*** RECORDED DATA ***
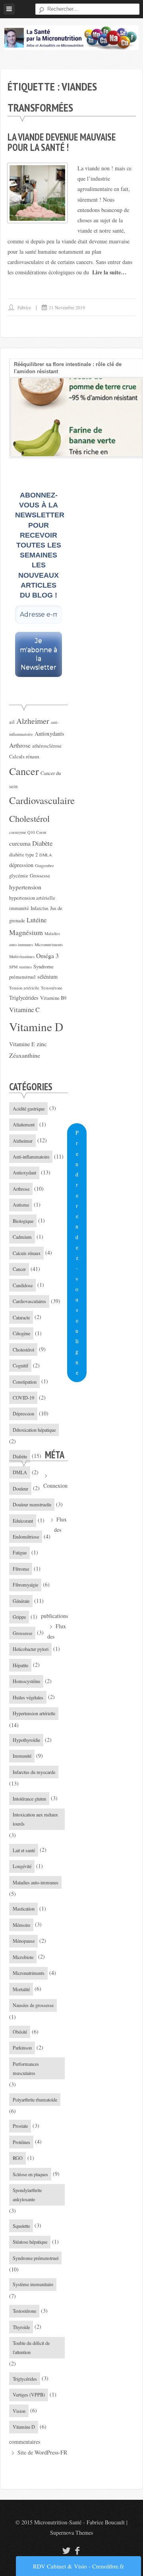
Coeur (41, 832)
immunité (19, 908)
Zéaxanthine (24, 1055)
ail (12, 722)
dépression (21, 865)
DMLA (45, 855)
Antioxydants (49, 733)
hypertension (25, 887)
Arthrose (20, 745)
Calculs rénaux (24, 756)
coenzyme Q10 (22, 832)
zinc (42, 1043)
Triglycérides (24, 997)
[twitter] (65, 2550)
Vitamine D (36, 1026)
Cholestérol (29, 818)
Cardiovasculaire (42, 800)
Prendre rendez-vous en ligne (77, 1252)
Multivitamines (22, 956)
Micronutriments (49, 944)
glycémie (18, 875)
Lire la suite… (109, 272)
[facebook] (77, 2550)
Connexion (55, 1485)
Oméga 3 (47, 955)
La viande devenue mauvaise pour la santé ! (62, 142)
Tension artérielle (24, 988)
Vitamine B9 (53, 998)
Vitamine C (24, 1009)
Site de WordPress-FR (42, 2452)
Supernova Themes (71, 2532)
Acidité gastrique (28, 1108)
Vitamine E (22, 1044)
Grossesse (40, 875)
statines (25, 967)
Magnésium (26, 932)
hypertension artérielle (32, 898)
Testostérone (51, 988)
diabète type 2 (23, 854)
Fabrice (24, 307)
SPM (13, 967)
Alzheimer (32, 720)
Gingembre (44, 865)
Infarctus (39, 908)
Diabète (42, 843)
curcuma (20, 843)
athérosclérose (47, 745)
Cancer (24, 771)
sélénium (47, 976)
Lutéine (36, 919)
*** End of RECORDED DATA ***
*** RECORDED DATA ***
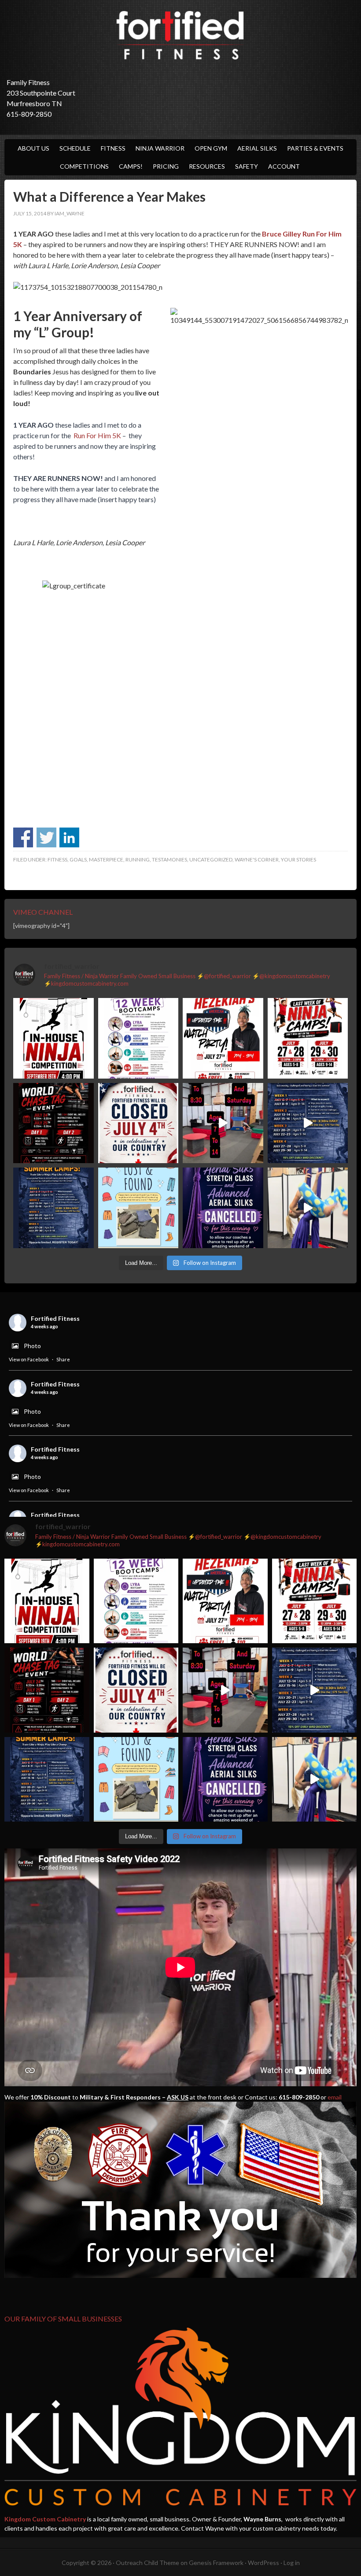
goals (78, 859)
*** End of RECORDED DATA ***
YOUR GOAL => Wherever the word "hypertension" appears in the entries above, copy that line.

YOUR SOLUTION =>
hypertension (25, 887)
hypertension artérielle (32, 898)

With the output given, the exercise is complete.